Published On: 8/12/2020

Duration: 2 minutes, 49 seconds

Transcript:

Researchers and patients disagree on lithium. Patients often complain of cognitive dulling on it, but research find that lithium has more neuroprotective effects than other mood stabilizers. It prevents dementia and increases hippocampal and amygdale volume and cortical thickness


This study is the largest longitudinal study of cognition in lithium to date. Katherine Burdick and colleagues started with 262 patients with bipolar I–64% were taking lithium. They made two key measurements, with the main limitation that neither were controlled:


First, they found no difference at baseline in cognitive testing for patients taking or not taking lithium. The ones who were not on lithium had more severe manic and depressive symptoms at the time of testing.
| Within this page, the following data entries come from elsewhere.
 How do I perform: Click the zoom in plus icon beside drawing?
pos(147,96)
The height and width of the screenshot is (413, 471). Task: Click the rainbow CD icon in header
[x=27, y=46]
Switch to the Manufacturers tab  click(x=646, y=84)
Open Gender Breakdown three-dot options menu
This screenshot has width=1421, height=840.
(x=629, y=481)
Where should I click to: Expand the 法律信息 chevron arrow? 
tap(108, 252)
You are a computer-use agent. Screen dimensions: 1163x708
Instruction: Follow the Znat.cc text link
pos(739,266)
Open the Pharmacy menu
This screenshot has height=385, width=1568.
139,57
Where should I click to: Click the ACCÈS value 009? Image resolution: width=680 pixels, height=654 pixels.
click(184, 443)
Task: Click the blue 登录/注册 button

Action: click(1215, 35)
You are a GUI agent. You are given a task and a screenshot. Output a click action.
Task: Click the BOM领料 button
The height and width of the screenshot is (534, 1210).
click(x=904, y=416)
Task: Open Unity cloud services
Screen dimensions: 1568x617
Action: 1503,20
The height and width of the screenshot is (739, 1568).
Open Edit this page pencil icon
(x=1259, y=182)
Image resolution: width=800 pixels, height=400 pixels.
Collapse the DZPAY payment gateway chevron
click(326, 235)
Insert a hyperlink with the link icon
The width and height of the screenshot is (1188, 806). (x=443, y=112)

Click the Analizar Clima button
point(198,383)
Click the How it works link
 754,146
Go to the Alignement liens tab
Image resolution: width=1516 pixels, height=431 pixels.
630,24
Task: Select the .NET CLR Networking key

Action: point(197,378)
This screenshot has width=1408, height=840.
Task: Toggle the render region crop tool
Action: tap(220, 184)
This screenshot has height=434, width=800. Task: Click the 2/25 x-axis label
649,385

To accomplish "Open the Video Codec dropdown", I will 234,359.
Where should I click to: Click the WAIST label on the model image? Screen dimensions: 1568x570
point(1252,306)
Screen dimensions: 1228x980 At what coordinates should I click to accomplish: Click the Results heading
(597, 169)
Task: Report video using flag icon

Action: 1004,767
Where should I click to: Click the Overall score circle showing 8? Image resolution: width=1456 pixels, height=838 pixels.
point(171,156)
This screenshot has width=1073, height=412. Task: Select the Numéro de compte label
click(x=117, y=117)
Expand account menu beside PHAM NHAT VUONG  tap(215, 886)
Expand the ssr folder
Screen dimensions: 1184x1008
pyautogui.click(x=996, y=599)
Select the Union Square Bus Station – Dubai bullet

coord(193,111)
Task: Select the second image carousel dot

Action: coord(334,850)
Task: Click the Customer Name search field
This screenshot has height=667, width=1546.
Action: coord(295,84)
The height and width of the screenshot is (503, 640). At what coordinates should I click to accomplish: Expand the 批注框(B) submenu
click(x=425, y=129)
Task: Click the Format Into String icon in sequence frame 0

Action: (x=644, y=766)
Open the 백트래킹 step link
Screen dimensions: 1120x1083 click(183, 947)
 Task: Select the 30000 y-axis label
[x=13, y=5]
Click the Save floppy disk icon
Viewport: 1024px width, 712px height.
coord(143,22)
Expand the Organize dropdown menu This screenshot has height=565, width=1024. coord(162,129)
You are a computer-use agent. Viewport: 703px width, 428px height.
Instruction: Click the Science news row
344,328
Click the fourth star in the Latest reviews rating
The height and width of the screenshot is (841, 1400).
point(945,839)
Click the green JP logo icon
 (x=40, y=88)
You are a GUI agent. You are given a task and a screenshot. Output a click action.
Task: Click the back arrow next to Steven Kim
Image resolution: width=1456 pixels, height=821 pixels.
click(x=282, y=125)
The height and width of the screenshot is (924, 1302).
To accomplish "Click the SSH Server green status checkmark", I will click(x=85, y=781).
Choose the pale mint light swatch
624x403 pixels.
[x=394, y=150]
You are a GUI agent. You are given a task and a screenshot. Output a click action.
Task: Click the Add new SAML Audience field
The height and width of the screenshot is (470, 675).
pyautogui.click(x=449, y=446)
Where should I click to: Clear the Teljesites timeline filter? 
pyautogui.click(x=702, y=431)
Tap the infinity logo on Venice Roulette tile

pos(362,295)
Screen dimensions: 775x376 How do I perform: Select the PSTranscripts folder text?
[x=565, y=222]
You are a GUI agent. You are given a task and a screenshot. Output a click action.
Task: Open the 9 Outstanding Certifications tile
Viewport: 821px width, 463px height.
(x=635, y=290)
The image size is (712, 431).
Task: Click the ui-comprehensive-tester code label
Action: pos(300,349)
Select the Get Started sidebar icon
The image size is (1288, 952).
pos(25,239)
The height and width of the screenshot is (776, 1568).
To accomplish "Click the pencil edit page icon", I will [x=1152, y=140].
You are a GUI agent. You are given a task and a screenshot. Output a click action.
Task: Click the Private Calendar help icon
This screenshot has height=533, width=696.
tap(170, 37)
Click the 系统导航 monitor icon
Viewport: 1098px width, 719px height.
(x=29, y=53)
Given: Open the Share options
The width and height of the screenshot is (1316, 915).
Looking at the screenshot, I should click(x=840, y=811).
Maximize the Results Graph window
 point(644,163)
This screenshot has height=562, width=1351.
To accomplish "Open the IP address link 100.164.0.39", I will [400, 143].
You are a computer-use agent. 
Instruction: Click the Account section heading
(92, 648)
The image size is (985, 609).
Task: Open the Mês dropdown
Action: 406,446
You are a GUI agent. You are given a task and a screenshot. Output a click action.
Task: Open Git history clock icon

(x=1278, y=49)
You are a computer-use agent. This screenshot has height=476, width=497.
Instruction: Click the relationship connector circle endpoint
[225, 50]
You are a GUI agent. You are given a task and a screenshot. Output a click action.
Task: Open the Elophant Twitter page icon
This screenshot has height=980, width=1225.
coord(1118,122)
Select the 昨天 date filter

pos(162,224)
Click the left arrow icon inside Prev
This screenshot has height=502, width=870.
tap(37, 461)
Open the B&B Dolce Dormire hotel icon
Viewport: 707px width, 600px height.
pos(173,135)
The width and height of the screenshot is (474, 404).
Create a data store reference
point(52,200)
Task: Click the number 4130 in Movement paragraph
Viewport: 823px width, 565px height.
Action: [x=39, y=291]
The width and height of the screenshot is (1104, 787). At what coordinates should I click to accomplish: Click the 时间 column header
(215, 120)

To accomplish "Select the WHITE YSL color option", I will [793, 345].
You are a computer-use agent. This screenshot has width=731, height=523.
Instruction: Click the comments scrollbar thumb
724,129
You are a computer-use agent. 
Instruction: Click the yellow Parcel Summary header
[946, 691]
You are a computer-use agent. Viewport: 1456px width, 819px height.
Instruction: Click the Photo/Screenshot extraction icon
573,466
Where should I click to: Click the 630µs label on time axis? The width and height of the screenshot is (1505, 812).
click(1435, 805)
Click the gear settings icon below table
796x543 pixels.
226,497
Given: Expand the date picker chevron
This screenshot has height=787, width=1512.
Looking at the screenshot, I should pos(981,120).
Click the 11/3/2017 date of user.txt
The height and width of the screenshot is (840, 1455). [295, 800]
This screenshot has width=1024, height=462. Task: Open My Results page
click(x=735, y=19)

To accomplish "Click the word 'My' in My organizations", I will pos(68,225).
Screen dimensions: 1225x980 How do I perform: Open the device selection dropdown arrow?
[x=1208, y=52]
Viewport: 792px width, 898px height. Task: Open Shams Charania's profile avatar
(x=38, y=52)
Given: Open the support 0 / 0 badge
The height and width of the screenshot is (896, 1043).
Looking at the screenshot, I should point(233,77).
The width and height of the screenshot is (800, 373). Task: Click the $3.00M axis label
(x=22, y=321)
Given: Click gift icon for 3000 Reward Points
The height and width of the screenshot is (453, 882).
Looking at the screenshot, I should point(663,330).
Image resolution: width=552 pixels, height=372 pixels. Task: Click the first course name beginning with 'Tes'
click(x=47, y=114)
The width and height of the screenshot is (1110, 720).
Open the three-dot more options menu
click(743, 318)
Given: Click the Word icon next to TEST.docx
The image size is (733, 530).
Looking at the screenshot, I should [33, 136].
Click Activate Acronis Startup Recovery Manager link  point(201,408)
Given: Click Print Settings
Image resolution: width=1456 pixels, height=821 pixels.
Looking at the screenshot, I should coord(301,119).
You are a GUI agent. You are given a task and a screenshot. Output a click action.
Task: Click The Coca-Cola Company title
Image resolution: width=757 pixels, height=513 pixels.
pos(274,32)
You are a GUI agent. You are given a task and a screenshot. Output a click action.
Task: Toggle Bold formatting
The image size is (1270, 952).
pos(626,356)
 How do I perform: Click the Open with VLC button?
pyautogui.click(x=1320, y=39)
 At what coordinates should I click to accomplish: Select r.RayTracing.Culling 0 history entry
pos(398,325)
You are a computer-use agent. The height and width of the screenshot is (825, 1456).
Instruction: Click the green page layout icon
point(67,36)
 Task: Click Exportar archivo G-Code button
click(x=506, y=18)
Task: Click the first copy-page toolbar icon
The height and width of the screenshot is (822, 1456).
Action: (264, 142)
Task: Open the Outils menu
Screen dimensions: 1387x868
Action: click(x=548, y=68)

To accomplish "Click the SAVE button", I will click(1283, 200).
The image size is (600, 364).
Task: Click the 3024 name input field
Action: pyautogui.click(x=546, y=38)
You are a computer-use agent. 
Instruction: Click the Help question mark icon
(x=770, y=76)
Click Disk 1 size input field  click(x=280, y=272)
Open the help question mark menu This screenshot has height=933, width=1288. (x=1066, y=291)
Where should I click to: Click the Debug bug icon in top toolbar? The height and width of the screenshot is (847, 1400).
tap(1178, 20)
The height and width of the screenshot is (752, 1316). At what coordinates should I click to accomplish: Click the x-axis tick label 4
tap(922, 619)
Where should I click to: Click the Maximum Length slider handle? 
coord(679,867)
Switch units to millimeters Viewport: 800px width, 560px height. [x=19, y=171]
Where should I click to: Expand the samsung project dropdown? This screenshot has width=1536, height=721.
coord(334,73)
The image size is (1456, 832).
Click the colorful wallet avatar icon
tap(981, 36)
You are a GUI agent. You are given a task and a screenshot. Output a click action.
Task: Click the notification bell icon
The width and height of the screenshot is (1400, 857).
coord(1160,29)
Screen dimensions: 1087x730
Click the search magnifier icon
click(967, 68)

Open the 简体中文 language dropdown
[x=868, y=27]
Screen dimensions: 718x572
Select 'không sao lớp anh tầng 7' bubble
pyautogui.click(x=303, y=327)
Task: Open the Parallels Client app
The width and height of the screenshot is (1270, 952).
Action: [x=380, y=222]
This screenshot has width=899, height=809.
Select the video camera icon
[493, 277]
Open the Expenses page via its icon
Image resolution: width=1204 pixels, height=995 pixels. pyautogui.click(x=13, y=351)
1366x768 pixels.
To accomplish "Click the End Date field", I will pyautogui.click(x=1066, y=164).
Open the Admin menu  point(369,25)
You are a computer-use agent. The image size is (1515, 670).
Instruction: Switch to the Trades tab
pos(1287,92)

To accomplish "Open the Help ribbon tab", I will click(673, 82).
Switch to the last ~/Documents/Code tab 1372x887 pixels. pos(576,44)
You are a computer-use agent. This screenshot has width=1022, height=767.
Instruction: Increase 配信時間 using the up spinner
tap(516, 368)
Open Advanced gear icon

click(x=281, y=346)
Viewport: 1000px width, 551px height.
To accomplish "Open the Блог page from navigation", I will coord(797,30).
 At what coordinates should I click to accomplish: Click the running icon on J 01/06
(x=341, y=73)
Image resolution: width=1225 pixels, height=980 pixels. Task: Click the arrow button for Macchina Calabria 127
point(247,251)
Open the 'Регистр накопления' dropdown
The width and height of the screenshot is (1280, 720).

This suggests lithium’s cognitive effects are not much different from other meds.


Second, they did longitudinal testing on the patients who responded well to lithium–and half of the ones on lithium did have good sustained stability on it. When these patients were followed up about 4 months later, a third had improved cognition and there was no evidence of impaired cognition.


These encouraging results are in contrast to uncontrolled studies show mild impairments on measures of processing speed, verbal learning, and creativity with long term lithium use. Today’s study didn’t look at creativity.  In studies of healthy subjects lithium doesn’t seem to impair cognition. The researchers attributed part of the cognitive success they observed to the relatively low levels of lithium they used – around 0.6 – which is within the 0.6-0.8 range recommended for maintenance therapy.


I’m only aware of one controlled study of cognition on lithium – this was a 2016 trial by Michael Berk’s group that randomized patients to lithium or quetiapine for mania, and at follow up one year later the lithium patients had better verbal fluency.


The bottom line: Lithium likely has cognitive benefits, but patients may feel slowed down, dull, or uncreative on it. Stick to the lower dose range  0.6-0.8 for maintenance.